++++ Data under study ++++

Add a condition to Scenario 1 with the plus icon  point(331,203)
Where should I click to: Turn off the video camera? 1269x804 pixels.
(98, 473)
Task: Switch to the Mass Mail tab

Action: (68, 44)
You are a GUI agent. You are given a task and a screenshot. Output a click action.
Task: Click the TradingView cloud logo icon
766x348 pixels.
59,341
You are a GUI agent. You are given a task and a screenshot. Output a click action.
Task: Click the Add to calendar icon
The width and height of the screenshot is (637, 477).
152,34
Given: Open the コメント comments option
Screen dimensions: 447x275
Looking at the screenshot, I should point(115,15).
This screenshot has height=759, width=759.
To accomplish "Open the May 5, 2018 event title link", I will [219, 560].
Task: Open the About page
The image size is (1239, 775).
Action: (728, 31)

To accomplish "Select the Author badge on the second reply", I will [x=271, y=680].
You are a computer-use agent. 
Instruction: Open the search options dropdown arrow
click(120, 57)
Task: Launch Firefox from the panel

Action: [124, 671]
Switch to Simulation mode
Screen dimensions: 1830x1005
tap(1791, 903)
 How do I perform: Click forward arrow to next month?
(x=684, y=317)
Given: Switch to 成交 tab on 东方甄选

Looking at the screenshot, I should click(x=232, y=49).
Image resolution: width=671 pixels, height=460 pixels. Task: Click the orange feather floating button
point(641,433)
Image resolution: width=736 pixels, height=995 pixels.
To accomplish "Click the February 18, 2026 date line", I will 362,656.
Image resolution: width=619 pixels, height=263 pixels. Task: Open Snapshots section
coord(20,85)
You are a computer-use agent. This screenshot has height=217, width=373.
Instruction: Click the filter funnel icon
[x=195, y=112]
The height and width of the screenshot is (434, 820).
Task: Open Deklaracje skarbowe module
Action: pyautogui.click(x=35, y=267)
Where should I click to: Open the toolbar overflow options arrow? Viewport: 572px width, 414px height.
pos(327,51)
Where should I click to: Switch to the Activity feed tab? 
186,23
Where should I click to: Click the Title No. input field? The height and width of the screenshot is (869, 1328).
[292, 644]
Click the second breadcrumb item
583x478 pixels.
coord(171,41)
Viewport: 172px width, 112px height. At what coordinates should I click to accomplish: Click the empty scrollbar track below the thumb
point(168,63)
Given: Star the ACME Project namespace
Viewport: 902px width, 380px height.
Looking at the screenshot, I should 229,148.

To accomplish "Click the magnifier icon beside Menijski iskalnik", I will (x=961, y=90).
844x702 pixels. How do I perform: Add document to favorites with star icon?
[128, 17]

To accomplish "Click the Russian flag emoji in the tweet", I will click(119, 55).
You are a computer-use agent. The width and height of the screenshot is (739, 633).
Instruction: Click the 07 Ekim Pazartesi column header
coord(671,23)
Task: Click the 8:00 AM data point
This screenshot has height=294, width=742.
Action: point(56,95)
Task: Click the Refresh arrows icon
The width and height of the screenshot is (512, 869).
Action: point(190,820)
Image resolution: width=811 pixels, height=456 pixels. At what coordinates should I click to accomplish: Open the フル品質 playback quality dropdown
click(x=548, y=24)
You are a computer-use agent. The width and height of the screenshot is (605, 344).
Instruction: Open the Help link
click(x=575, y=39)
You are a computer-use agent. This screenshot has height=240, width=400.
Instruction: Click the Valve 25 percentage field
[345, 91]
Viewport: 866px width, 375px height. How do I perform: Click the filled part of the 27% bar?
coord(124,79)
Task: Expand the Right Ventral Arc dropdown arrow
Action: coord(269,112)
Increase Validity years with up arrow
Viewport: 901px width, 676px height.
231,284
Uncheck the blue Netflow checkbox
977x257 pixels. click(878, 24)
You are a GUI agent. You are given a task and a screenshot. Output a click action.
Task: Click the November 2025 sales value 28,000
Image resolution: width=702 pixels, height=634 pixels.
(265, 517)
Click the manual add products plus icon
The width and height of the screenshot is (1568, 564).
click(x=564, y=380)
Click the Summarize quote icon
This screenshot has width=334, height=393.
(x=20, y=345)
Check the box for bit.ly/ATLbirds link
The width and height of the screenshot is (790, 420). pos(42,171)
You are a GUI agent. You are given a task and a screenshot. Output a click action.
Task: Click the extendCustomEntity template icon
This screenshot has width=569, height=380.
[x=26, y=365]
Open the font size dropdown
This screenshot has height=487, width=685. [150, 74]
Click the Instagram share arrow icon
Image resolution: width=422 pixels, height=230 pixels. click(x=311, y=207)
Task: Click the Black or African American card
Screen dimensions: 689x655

++++

In the records above, return only the line that contains "This screenshot has width=569, height=380." and every line after it through the last, exactly as they appear.

### Exercise answer
This screenshot has width=569, height=380.
[x=26, y=365]
Open the font size dropdown
This screenshot has height=487, width=685. [150, 74]
Click the Instagram share arrow icon
Image resolution: width=422 pixels, height=230 pixels. click(x=311, y=207)
Task: Click the Black or African American card
Screen dimensions: 689x655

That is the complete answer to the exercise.